Oysters Moscow at Splash.

Oysters Moscow at Splash.

Some of the folks who love the Iowa State Fair refuse to eat there. Each year I hear from readers who find the fair’s concessions disgusting, unhealthy or overpriced. So the first week of that big event seemed like an appropriate time to revisit a couple institutions that offer something utterly different.

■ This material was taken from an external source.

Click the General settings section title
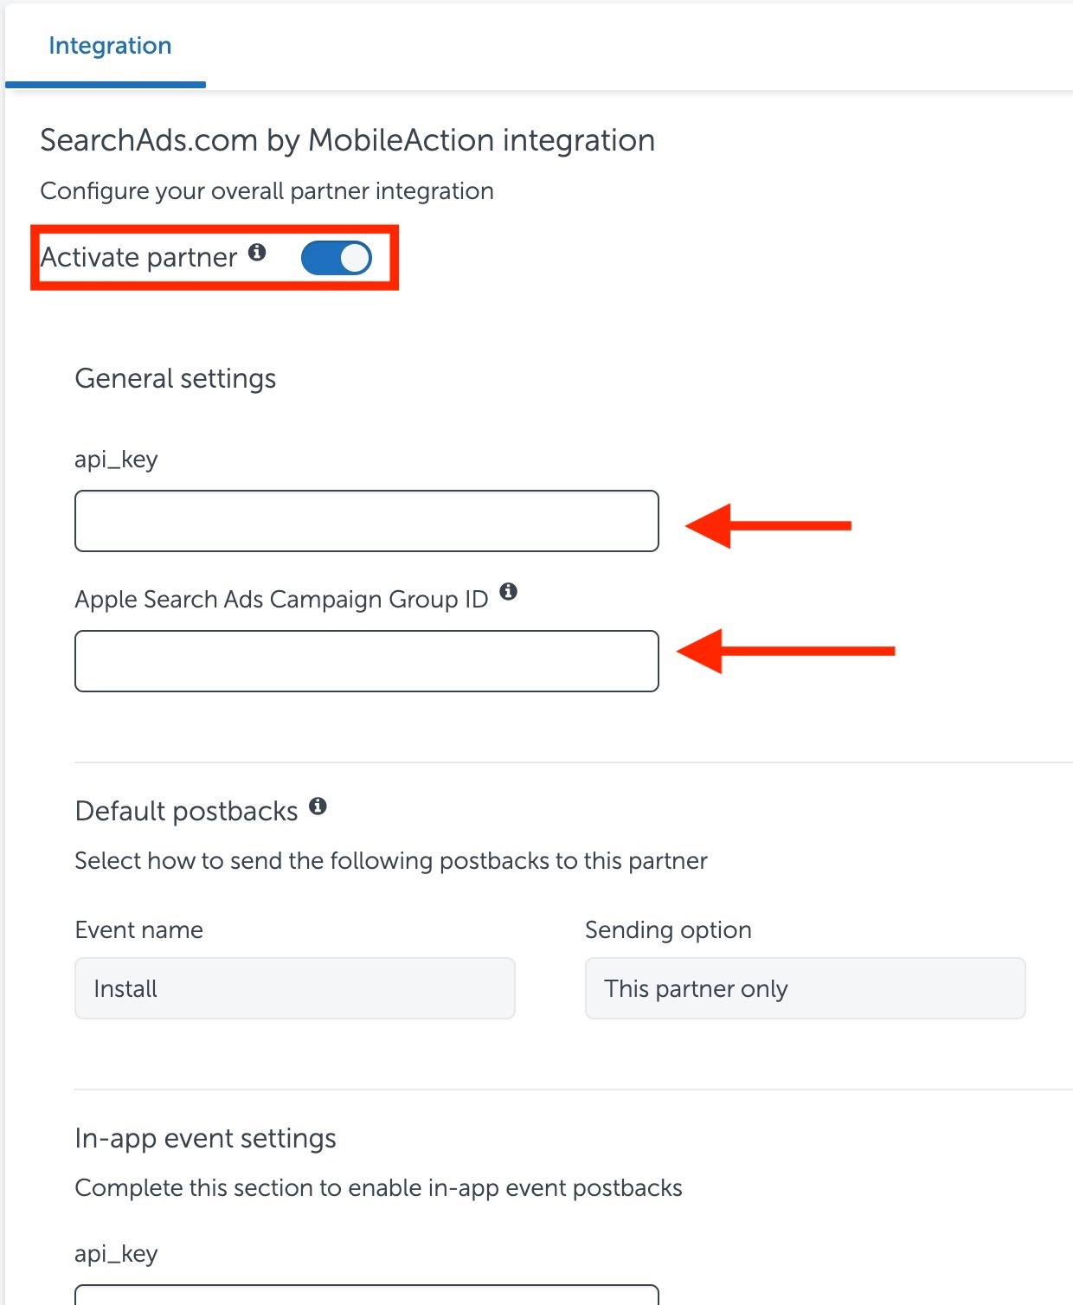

Once common in Des Moines, complete meal pricing has been driven underground by a la carte rates. It still rules in smaller towns from where many state fair visitors come. After considering legacy Italian-American favorites Mr. V’s, Tursi’s Latin King (which offers family style menus) and Riccelli’s, I decided to see how well Maxie’s has maintained its designation as “Best Dinner Value” bestowed by a Cityview readers’ poll. Value dining usually comes with a tradition that younger folks deem old fashioned. There is good reason for that. Places that have been around for 50 years usually have paid off their mortgages and can return their reduced overhead costs in lower prices for their customers.

Maxie’s is a cross between a steakhouse and a supper club. It’s not unusual to see senior citizen reunions mesh seamlessly with children’s birthday parties, as they did on my recent visit. Pink squirrels, brandy Alexanders and grasshoppers, cocktails that other restaurants now call “historic,” have been the specialties of the house here for decades. Maxie’s has three main claims to fame: Its peppery Italian dressing is so popular it’s bottled; onion rings — thinly cut, lightly breaded and heavily seasoned — frequently win “Best of Des Moines” designation with Cityview readers; half-pound Maxieburgers — hand-packed and hard-seared — were honored among the nation’s best in Jeff Hagen’s book “Searching for the Holy Grill.”

Dinners include rolls and real butter, salads, onion rings, pasta with marinara, a choice of potatoes and entrees. A weekend special prime rib appeared considerably larger than its advertised 10 ounces. It produced three meals for me, at $21.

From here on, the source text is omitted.